Although it is tempting to attribute all of neurofibromin growth regulatory function to RAS regulation, the NF1GRD represents only 10% of the entire molecule. Studies in Drosophila have suggested that neurofibromin also has non-RAS-GAP functions that involve regulation of intracellular cAMP (Guo et al., 1997). In these studies, Drosophila Nf1 was required for activation of adenylyl cyclase by the neuropeptide, PACAP (pituitary adenylate cyclase activating peptide), which potently increases cAMP levels in pituitary cells (for review, see Waschek, 2002). Moreover, the small size defect of Nf1-deficient Drosophila was rescued by overexpression of activated protein kinase A (PKA), but not by manipulating RAS signaling (The et al., 1997). The rescue by PKA and not RAS supports the notion that Drosophila neurofibromin regulates cAMP signaling and that some of the phenotypes in Drosophila that result from Nf1 inactivation are RAS-independent. Similarly, neurofibromin also regulates G-protein-stimulated adenylyl cyclase activity in mammalian neurons (Tong et al., 2002).
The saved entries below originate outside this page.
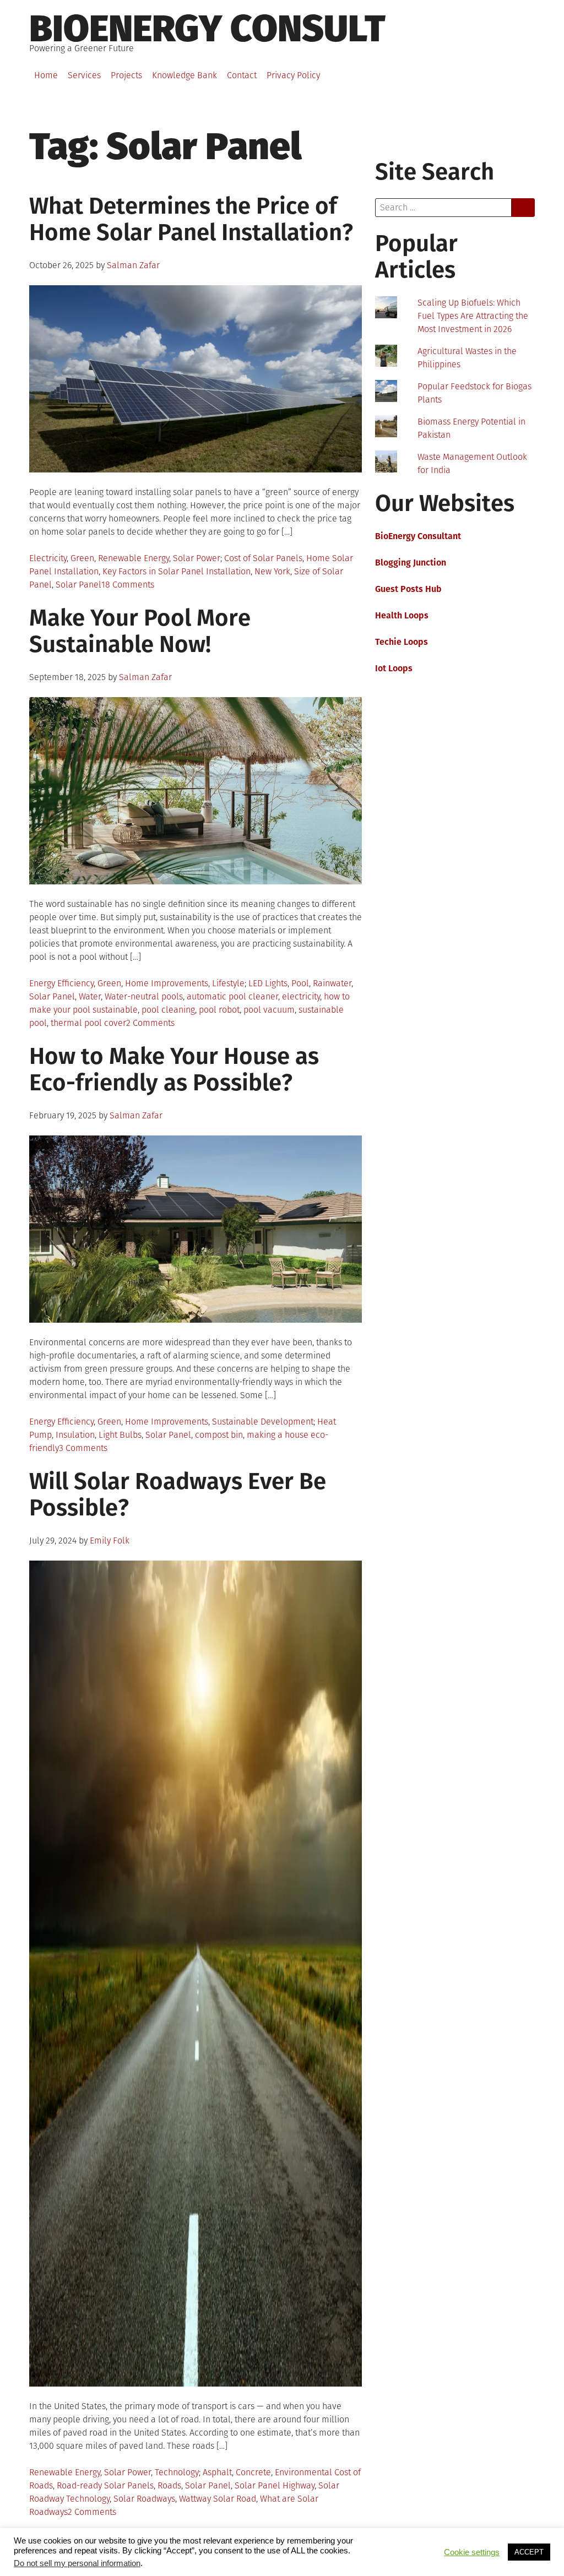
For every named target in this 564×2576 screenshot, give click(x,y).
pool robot (219, 1009)
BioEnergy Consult (207, 28)
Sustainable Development (262, 1421)
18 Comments (127, 584)
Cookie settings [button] (472, 2552)
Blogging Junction (410, 562)
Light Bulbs (120, 1435)
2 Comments (150, 1023)
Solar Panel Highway (274, 2485)
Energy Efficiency (61, 983)
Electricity (48, 558)
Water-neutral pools (144, 996)
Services (84, 75)
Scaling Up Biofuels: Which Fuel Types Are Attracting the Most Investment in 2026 (472, 315)
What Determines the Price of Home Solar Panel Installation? (191, 219)
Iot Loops (394, 668)
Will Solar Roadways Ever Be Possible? (177, 1494)
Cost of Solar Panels (263, 558)
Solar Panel (78, 584)
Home (46, 75)
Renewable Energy (133, 558)
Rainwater (332, 983)
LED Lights (268, 983)
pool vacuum (269, 1009)
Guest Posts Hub (408, 589)
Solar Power (196, 558)
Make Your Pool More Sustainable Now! (140, 631)
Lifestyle (228, 983)
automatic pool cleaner (232, 996)
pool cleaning (168, 1009)
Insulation (75, 1435)
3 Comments (83, 1448)
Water (90, 996)
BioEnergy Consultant (418, 536)
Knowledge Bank (184, 75)
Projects (126, 75)
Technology (177, 2472)
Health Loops (402, 615)
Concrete (253, 2472)
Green (82, 558)
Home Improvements (166, 983)
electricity (301, 996)
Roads (169, 2485)
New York (272, 571)
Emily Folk (109, 1540)
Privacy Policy (293, 75)
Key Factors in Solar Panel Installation (176, 571)
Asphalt (217, 2472)
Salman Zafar (133, 265)
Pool (300, 983)
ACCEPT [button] (529, 2552)
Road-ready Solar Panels (105, 2485)
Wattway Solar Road (217, 2498)
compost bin (219, 1435)
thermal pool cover (88, 1023)
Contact (242, 75)
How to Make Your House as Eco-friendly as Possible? (174, 1069)
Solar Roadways (144, 2498)
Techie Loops (401, 642)
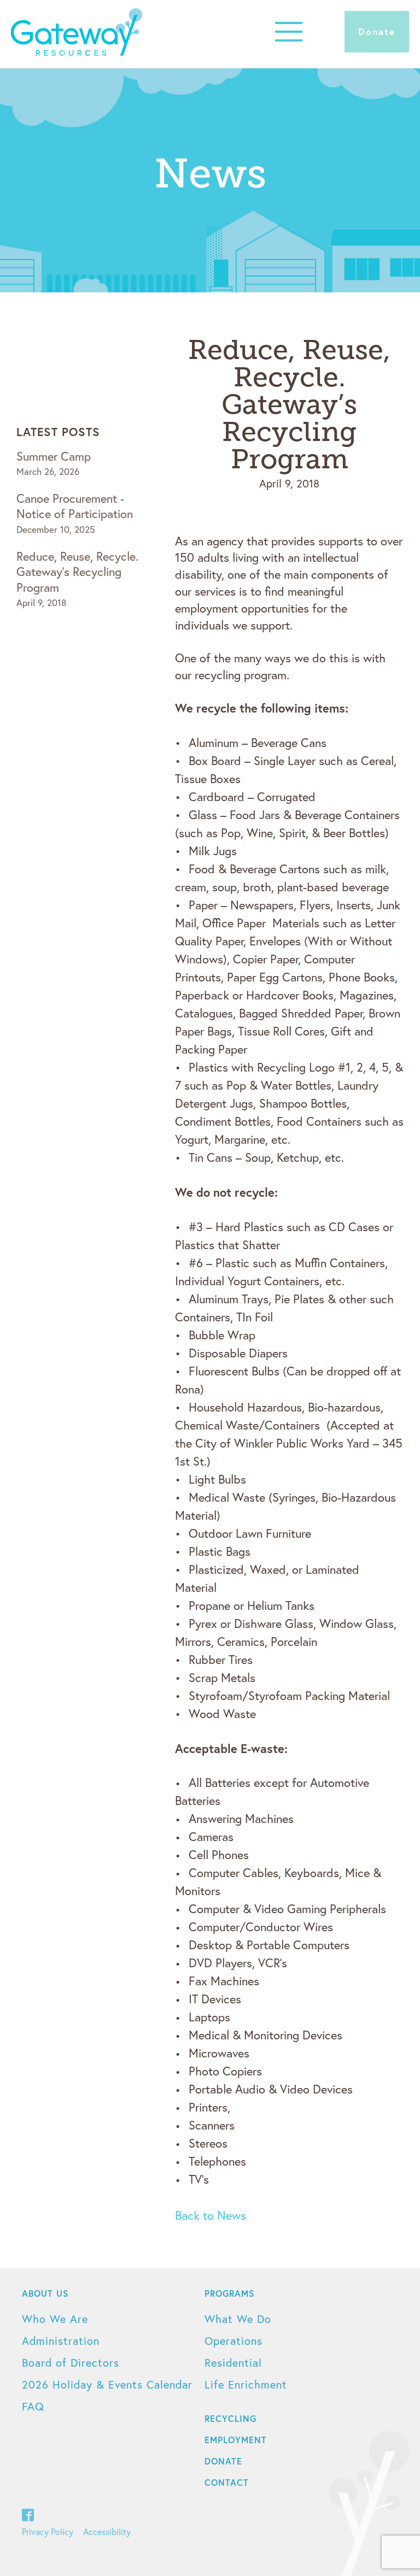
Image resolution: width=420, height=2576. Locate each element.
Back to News (210, 2215)
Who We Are (55, 2319)
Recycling (230, 2418)
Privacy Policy (47, 2531)
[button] (288, 31)
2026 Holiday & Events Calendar (107, 2384)
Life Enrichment (246, 2384)
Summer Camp (53, 456)
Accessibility (107, 2531)
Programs (230, 2293)
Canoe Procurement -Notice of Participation (74, 506)
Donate (376, 31)
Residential (233, 2362)
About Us (45, 2293)
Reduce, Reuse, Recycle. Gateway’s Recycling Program (77, 571)
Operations (233, 2340)
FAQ (33, 2406)
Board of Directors (70, 2362)
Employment (236, 2439)
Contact (227, 2482)
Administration (61, 2340)
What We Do (238, 2319)
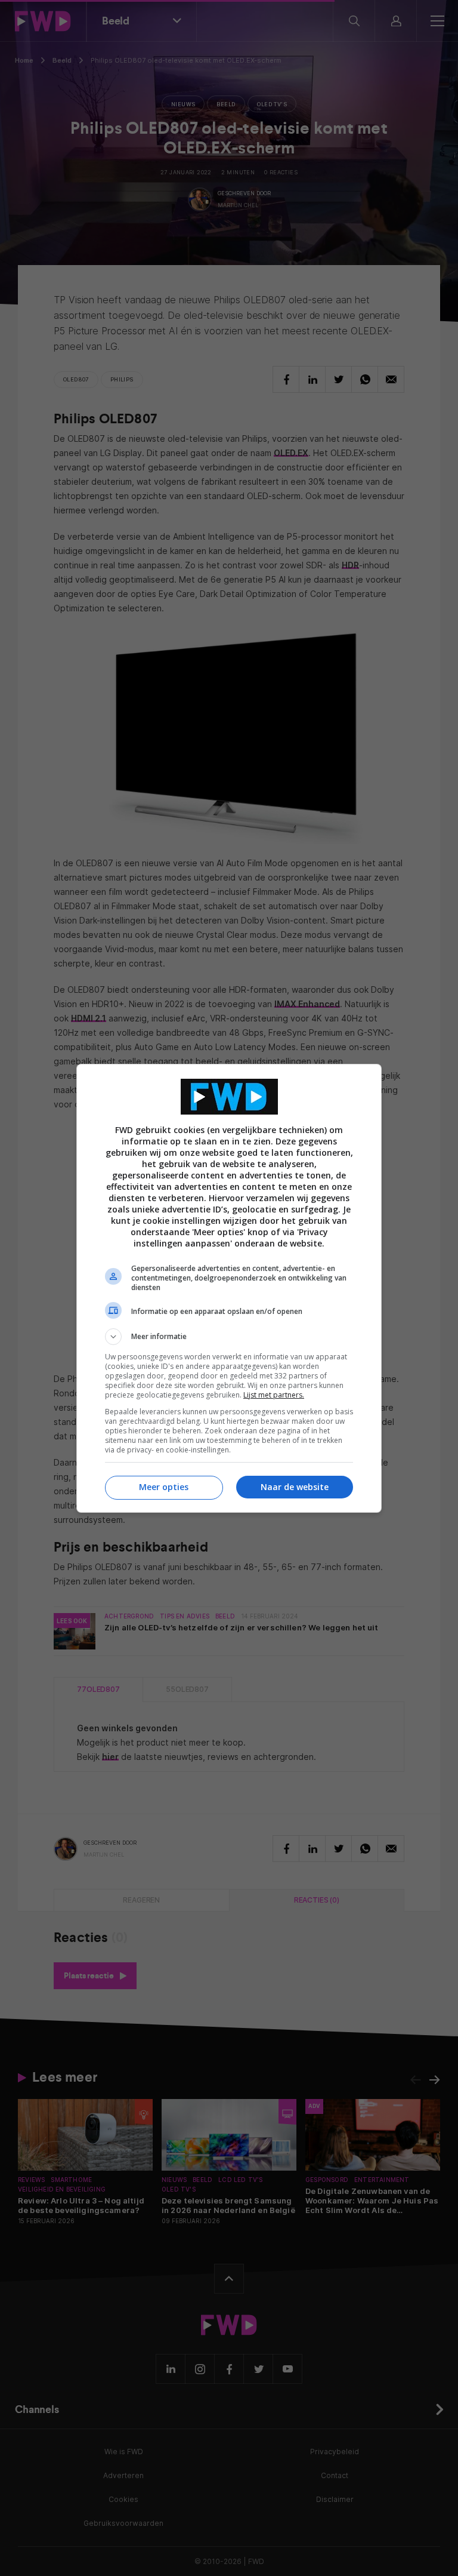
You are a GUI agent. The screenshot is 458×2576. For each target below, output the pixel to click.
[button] (229, 1336)
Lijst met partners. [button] (273, 1395)
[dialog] (229, 1288)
In astrocytes, we have previously shown that increased intracellular cAMP provides a strong growth inhibitory signal, and increased intracellular cAMP leads to activation of Rap1, which in turn, inhibits Raf-1-mediated RAS signaling (Dugan et al., 1999; Apicelli et al., 2003). If neurofibromin is required for propagation of astrocyte PACAP-cAMP signaling, we predict that Nf1-deficient astrocytes would exhibit impaired cAMP signaling in response to PACAP, leading to increased cell proliferation. In this report, we demonstrate that Nf1-deficient astrocytes have impaired cAMP responses to PACAP, associated with decreased calcium influx and Rap1 activation, and that neurofibromin functions at the level of adenylyl cyclase activation. Last, using a neurofibromin fragment containing residues sufficient to restore RAS-GAP activity in Nf1-/- cells, we observed only a partial restoration of Nf1-mediated cAMP regulation. These results suggest that one component of neurofibromin growth regulation involves RAS-independent, cAMP-mediated, signaling, and that residues outside of the RAS-GAP domain might be responsible for this effect.

Materials and Methods

Primary astrocyte culture and establishment of Nf1-/- astroglial cultures. Murine neocortical astroglial cultures, containing >95% of GFAP-immunoreactive cells (astrocytes), were generated from postnatal day 2 Nf1flox/flox, RAS B8 transgenic, or Nf1+/- pups as previously described (Gutmann et al., 2001). To eliminate neurofibromin expression, Nf1flox/flox astrocytes were treated with Ad5-Cre (University of Iowa Gene Transfer Vector core, Iowa City, IA) or Ad5-lacZ (control) for 2 hr at a multiplicity of infection of 1:50, washed twice, and maintained for at least 4 d. Loss of neurofibromin was confirmed by Western blot. All experiments were performed on passage 1 (P1) or P2 cultures. Mice were used in accordance with established Animal Studies Protocols at the Washington University School of Medicine. Genotypes were determined by PCR from tail DNA.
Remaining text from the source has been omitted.